Because, once alone, it is impossible to believe that one could ever have been otherwise. Loneliness is an absolute discovery.
*
“Here’s a first novel that sounds as if the author has been treasuring it up all her life, waiting for it to form itself. It’s as if, in writing it, she broke through the ordinary human condition with all its dissatisfactions, and achieved a kind of transfiguration. You can feel in the book a gathering voluptuous release of confidence, a delighted surprise at the unexpected capacities of language, a close, careful fondness for people that we thought only saints felt.
Marilynne Robinson’s Housekeeping is not about housekeeping at all, but transience. It is about people who have not managed to connect with a place, a purpose, a routine or another person. It’s about the immensely resourceful sadness of a certain kind of American, someone who has fallen out of history and is trying to invent a life without assistance of any kind, without even recognizing that there are precedents. It is about a woman who is so far from everyone else that it would be presumptuous to put a name to her frame of mind.

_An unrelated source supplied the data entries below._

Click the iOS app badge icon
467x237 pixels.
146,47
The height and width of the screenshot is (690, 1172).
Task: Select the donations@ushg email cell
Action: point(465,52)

Sylvie, the principal character in Housekeeping, is looking after, or looking past, or looking around, two adolescent girls her sister has abandoned in Fingerbone. Fingerbone is one of those towns that seem to be lost between the West and the Middle West. As Miss Robinson puts it, Fingerbone is ‘chastened by an outsized landscape and extravagant weather.’ It is often flooded and, after the waters recede, the graves in the cemetery are sunken, ‘like empty bellies.’
“Miss Robinson works with light, dark, water, heat, cold, textures, sounds and smells. She is like the Impressionists, taking apart the landscape to remind us that we are surrounded by elements, that we are separated from one another, and from our past and future, by such influences.
At one point in Housekeeping, Ruth has grown so awkwardly tall that her sister, Lucille, knocks the heels off her shoes to help her stand and move more naturally. Marilynne Robinson, too, does something like this. She knocks off the false elevation, the pretentiousness, of our current fiction. Though her ambition is tall, she remains down to earth, where the best novels happen.”